L’accès à l’assurance maladie pourrait bien transformer la manière dont les ménages marocains gèrent leur épargne. Une étude menée par Sara Loukili et Patti Fisher, à partir de données nationales sur la consommation, met en lumière un effet net : les ménages couverts par une assurance santé épargnent moins que ceux qui ne le sont pas.
Ce phénomène touche particulièrement les foyers les plus fragiles (entendre par là les familles à faibles revenus, zones rurales, ou les ménages dirigés par des femmes). Pour ces groupes, l’assurance maladie joue le rôle d’un filet de sécurité, réduisant le besoin de constituer une épargne de précaution face à des dépenses médicales imprévues.
L’analyse repose sur l’enquête nationale sur les dépenses des ménages et un modèle économétrique tenant compte de multiples critères sociaux et économiques. En moyenne, la couverture santé est associée à une baisse de 24,5 points du taux d’épargne. Cet effet atteint 28 points chez les foyers les plus modestes et reste significatif, bien que moindre, dans les tranches supérieures.
Dans les zones rurales, où l’accès aux soins reste limité et les coûts de transport élevés, l’effet est également marqué. Quant aux ménages dirigés par des femmes, souvent confrontés à une plus grande précarité, la baisse d’épargne s’établit à plus de 21 points. Les travailleurs indépendants, souvent exclus des circuits traditionnels de crédit, montrent la réponse la plus forte, avec une baisse de 45 points de leur taux d’épargne.

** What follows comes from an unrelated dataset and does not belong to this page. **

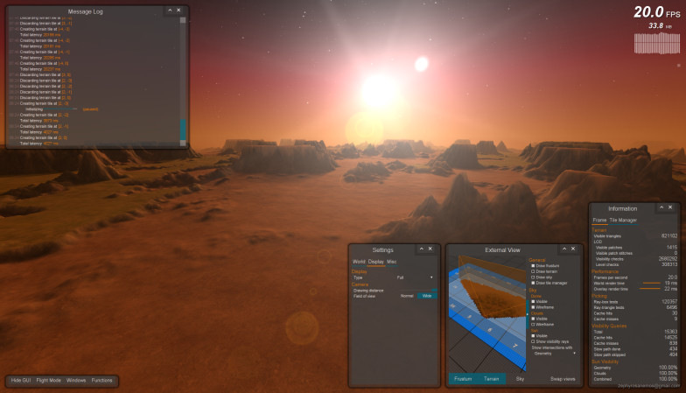686x393 pixels.
Task: Expand the Geometry intersections dropdown
Action: pos(555,353)
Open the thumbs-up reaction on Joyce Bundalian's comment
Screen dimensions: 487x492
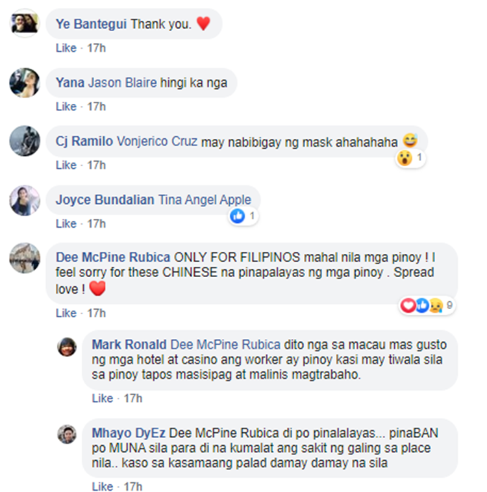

Ce changement de comportement ne se limite pas à la seule épargne. L’étude observe également un réajustement des priorités budgétaires. Dans les ménages les plus pauvres, l’assurance favorise un accès accru aux soins, augmentant les dépenses de santé. Chez les foyers plus aisés, on note au contraire une diminution des frais médicaux directs et une réallocation des ressources vers l’éducation ou d’autres postes à plus long terme.
Au-delà du soulagement immédiat face aux dépenses de santé, l’assurance maladie semble donc renforcer la capacité des ménages à planifier, investir et améliorer leur bien-être global. Mais l’étude souligne aussi une réalité : malgré l’extension de la couverture santé à 85 % de la population, les dépenses directes des ménages restent élevées, représentant encore 38 % du total des dépenses de santé en 2022. Un niveau bien supérieur au seuil des 25 % fixé par l’OMS.
Ces résultats plaident pour une amélioration de la qualité de la couverture, en particulier pour les ménages vulnérables, afin de maximiser les effets positifs sur leur sécurité financière. Ils invitent aussi à penser l’assurance santé non seulement comme un outil de protection, mais aussi comme un levier de transformation des comportements économiques.